Energy & Environment

Canadian candidates battle over Keystone pipeline, climate

Canadian Prime Minister Stephen Harper defended Thursday his work on approving the Keystone XL Pipeline and predicted the next United States president will support the project. 

“As you know, that’s a situation under the control of the United States,” Harper said of Keystone during Canada’s first pre-election debate Thursday night.

{mosads}“I’ve had many conversations with President Obama. … He is simply saying he will make a decision that is in the American best interest, but as you know there’s overwhelming public support on both sides, and I’m very optimistic, in the long run, about the future of that project.”

Harper said it “may be the case” that the next president will approve the project even if Obama opposes it during his term. 

“I’m actually very confident, looking at the field, that whoever is the next president, I think, will approve that project very soon in their mandate,” he said. 

The Obama administration is currently reviewing the Keystone project and could decide soon on its prospects. 

Republicans support the project, though Democratic front-runner Hillary Clinton has refused to give a position on it. Other Democratic candidates oppose Keystone.

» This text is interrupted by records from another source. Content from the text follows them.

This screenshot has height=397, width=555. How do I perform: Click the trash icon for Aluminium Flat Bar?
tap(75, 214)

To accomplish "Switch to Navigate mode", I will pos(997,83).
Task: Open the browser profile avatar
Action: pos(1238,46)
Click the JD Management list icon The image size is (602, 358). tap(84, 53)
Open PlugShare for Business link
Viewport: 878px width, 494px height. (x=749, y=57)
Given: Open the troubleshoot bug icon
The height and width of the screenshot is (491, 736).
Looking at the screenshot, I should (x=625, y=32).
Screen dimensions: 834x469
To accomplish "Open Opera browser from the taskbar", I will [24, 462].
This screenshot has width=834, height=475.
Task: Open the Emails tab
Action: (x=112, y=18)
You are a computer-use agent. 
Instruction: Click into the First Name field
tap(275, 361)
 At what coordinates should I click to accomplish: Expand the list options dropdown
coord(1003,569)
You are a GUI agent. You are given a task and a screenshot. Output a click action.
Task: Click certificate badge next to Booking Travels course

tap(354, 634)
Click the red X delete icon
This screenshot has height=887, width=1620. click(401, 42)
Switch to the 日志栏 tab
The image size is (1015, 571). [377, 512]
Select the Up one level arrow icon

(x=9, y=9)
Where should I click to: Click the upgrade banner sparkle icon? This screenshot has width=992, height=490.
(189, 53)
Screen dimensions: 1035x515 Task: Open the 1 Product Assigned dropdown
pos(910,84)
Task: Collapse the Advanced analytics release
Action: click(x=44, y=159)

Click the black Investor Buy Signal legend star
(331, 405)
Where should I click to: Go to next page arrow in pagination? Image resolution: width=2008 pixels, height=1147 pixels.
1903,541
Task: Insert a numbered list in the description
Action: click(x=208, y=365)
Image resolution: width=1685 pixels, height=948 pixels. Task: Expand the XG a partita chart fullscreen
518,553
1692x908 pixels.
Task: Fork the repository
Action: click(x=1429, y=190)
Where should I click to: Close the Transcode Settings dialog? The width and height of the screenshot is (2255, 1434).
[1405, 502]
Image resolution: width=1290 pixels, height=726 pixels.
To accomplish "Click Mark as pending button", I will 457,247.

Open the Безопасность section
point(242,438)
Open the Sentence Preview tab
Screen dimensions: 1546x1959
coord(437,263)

Harper and the leaders of three other major Canadian parties sparred Thursday in the first debate ahead of the country’s October elections. Energy and climate issues were a key topic in the debate, with Harper taking credit for more energy exports, reductions in greenhouse gas emissions and his work on the Keystone project.

His opponents hit him at every turn, saying he hasn’t instituted the climate policies he promised earlier in his term as prime minister and crediting an economic downturn, not government action, with reducing emissions. 

They also fought over the future of Keystone. Thomas Mulcair, the leader of the New Democratic Party, the top opposition to Harper’s Conservative Party government, implied that he opposes the project and would institute harder regulations on the energy sector, including a carbon tax.

“I would enforce that type of legislation, make polluters pay for the pollution they create, and these types of projects would get looked at with a thorough and credible environmental process,” he said.

“Part of sustainable development is creating those value-added jobs in your own country. You don’t export them to another country. … I want to create those 40,000 jobs [from Keystone] here in Canada.”

Liberal Party leader Justin Trudeau accused Harper of making the Alberta oil sands region the “scapegoat” for climate change and said he would work with the U.S. and Mexican governments on continental energy regulations if he were prime minister.  

The Green Party’s Elizabeth May said her party is opposed to every major proposed pipeline project in the country, and called for more work to combat climate change.